We climbed hills, rounded
innumerable bends, and forsook streams,
(from which we never drank.) At last,
the bus dragged its metal carcass
up the final grade then took a steep
hairpin curve and plunged
toward the Lower Lake,
(its brakes protesting all the way).
There it slowed,
shuddered,
gave one last gasp, and came
to a dead stop 
perhaps even happier
than we to arrive.
 
They say, after a certain age,
even lucid men long
for a quick death.



*"Tinker" is a UK slang word for an Irish Gypsy.


Pamela Cranston
TAR
PAMELA CRANSTON was born in New York City and was raised in Old Deerfield, Massachusetts. From the age of five, she has spent summers in St. Huberts, New York, where she and her family have been active with the Adirondack Trail Improvement Society (ATIS) and the Adirondack Mountain Club (ADK) for over fifty years. She received her B.A. from San Francisco State University, majoring in Interdisciplinary Social Science, where she also studied extensively in their creative writing program. In 1988, she received a Masters of Divinity degree from the Church Divinity School of the Pacific (CDSP) in Berkeley, CA. Ordained an Episcopal priest in 1990, she has served San Francisco Bay area churches and hospices for the past fourteen years. She also is an adjunct member of the faculty at CDSP, writes, lectures, gives poetry readings, leads workshops and retreats and does spiritual direction.  Her books include: The Madonna Murders (a novel to be published in 2003 by St.
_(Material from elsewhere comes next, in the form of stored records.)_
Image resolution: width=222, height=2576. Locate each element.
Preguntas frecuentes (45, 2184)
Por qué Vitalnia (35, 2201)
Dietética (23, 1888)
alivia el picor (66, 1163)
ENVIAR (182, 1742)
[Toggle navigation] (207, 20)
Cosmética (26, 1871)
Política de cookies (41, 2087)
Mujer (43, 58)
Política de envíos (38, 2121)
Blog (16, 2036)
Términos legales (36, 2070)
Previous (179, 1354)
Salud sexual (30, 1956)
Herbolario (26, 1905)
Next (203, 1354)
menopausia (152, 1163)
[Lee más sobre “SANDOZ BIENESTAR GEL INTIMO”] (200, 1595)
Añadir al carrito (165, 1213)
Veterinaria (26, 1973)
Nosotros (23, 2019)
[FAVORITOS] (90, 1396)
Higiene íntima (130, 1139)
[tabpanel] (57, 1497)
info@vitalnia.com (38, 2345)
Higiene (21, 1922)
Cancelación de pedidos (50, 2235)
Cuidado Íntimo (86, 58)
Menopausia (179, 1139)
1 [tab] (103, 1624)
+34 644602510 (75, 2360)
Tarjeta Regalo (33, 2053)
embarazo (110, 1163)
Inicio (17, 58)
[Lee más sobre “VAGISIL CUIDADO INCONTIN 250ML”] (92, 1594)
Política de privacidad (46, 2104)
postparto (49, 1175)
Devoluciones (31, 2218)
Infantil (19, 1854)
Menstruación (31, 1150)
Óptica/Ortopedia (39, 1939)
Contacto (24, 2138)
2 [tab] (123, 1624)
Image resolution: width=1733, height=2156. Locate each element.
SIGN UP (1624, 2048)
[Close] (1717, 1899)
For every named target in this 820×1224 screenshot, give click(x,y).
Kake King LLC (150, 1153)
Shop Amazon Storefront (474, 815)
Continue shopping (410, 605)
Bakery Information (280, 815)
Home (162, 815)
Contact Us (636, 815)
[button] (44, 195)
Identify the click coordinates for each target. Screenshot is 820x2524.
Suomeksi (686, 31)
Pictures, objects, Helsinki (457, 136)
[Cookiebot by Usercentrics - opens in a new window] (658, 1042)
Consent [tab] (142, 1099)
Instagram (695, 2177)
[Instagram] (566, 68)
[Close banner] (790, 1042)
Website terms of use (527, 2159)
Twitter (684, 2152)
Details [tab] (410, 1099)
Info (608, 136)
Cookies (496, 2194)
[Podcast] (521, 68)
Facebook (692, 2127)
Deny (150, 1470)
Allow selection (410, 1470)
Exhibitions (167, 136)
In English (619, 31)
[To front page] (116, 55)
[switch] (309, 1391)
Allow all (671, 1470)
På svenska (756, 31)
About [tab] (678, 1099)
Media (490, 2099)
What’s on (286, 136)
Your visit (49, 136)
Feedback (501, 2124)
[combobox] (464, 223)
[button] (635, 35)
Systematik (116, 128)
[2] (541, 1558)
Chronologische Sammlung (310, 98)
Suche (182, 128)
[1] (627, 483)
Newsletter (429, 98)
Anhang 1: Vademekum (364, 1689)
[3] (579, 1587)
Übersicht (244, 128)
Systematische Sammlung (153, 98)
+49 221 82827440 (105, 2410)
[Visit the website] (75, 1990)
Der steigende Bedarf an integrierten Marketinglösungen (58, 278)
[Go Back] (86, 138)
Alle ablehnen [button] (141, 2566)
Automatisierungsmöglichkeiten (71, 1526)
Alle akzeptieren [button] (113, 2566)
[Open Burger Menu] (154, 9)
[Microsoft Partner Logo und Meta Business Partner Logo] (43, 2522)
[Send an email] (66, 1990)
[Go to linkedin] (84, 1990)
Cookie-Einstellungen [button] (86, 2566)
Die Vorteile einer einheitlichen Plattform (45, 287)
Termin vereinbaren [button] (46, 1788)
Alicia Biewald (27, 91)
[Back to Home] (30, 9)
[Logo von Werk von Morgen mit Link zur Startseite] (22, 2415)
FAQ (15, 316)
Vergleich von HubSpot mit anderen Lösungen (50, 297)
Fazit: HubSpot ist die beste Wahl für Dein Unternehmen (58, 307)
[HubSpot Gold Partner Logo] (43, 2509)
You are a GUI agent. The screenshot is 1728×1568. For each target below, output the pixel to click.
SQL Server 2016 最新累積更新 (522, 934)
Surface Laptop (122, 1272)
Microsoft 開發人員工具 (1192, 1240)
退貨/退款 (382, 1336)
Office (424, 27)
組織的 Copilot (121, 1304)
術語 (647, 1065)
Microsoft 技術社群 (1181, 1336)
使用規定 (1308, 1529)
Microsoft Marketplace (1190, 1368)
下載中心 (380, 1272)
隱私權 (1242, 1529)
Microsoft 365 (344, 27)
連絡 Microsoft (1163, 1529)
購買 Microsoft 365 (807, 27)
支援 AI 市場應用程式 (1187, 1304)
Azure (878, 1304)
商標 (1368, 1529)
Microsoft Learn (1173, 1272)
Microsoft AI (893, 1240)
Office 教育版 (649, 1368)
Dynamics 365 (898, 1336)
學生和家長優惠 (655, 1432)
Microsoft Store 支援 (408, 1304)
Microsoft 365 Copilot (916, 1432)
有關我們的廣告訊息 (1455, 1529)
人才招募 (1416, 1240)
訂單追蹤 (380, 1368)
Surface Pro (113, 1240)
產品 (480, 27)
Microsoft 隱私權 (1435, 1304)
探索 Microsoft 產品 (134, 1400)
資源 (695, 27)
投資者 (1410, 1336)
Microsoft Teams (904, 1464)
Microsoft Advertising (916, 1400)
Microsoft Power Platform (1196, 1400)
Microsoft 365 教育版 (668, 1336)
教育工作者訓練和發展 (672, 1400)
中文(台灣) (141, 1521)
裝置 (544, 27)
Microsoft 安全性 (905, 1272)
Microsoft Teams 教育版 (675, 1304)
Huberts Press); Clergy Wellness and Mutual Ministry; and An Eccentric English Journey (privately published.) Her poetry, essays and book reviews have been published or soon will be appearing in various books and journals such as: Anglican Theological Review, On the Trail: An Outdoor Anthology by Birch Brook Press, Blueline, EarthLight, Cistercian Studies, Forward Movement Publications, Journal of Christianity and Literature, Journal of Pastoral Care, Kilvert Journal, Mindfulness Bell, Mystic River Review, New Moon Review, New Song Press, Northwoods Journal, Penwood Review, Presence, South, and Women: Empowering and Healing. Pamela Cranston lives with her husband in Oakland, California, and returns to the Adirondacks regularly. She is a regular contributor to The Adirondack Review.